Fonte des glaces / Flickr / Nasa Goddard Space Flight Center

Il fait de plus en plus chaud tout au Nord de notre planète. Par conséquent, le niveau des glaces arctiques pourrait être au plus bas l'année prochaine. 

La banquise du pôle Nord a perdu 30 % de sa surface ces 25 dernières années. (© Nasa Goddard Space Flight Center/Flickr/CC)

L'Arctique connaît en ce moment des températures anormalement élevées, tant dans l'air que dans la mer. Celles-ci empêchent la reformation annuelle de la banquise, d'après des chercheurs danois et américains. La mer est ainsi 4°C plus chaude que d'ordinaire, et l'air... 20°C plus chaud. Du jamais vu pour cette période de l'année, au cours de laquelle il devrait faire - 25°C.

D'après les scientifiques, c'est un cercle vicieux : le niveau de glace très bas a donné un automne plus chaud que d'habitude, ce qui a ensuite diminué les différences de températures entre l'Arctique et les moyennes latitudes. En raison de ces températures trop élevées, la glace peine à se reformer.

Surprise des scientifiques

La surface des glaces de l'Arctique s'est réduite de 30 % en 25 ans.

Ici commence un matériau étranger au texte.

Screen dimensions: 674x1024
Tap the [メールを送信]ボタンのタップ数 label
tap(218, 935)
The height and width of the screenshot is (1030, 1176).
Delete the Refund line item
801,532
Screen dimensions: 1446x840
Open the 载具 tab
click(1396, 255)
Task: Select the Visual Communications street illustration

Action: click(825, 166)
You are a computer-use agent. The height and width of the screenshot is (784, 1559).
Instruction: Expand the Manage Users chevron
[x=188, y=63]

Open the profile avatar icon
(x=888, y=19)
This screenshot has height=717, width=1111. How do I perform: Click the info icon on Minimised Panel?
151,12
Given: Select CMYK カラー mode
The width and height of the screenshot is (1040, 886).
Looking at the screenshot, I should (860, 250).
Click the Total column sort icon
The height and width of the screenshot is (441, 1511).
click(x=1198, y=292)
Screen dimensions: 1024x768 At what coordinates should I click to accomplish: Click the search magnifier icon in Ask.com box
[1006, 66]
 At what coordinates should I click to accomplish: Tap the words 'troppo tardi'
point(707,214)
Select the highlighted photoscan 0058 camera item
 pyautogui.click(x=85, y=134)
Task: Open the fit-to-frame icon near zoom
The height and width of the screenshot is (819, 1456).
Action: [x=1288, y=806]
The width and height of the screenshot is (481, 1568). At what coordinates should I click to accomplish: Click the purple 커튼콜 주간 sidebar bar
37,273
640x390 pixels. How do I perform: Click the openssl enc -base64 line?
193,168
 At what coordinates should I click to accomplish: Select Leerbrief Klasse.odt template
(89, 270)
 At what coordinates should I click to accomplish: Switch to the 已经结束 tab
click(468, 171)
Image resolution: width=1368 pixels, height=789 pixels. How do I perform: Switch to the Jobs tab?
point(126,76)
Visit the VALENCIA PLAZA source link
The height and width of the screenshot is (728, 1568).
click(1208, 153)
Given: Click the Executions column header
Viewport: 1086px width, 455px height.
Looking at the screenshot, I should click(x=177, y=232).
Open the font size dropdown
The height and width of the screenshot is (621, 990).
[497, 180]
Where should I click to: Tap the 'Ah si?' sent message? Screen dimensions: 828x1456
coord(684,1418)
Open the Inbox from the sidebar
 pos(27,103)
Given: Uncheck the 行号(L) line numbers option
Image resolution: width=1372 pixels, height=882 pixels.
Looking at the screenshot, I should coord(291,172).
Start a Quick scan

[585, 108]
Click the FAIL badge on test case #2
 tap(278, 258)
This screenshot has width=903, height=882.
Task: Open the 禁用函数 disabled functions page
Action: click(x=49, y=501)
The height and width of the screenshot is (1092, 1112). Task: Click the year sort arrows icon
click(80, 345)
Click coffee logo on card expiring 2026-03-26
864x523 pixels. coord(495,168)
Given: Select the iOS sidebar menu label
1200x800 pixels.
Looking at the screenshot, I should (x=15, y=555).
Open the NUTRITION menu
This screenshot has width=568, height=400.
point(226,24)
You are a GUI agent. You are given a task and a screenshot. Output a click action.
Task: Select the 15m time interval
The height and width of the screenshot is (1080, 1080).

Cette semaine, elles sont au niveau le plus bas jamais enregistré pour le mois de novembre. Le niveau est largement plus bas qu'en 2012, alors que le niveau des glaces avait déjà atteint un record annuel.

La cause de ces températures extraordinaires est, bien évidemment, le changement climatique. Les scientifiques de l'université de Rutgers et de l'Institut de météorologie de Copenhague en sont convaincus, et ils ne sont pas les seuls. Les chercheurs se disent extrêmement surpris de la vitesse à laquelle les températures augmentent. Les données dépassent largement leurs prévisions. En conséquence, l'année prochaine, les glaces pourraient être encore plus fines qu'en 2012.

Ed Blockley, scientifique de l'Office météorologique britannique spécialiste du climat polaire confirme : "Ces températures anormales ne sont pas sans précédent, mais c'est tout de même extraordinaire. Nous assistons à une continuelle réduction des glaces."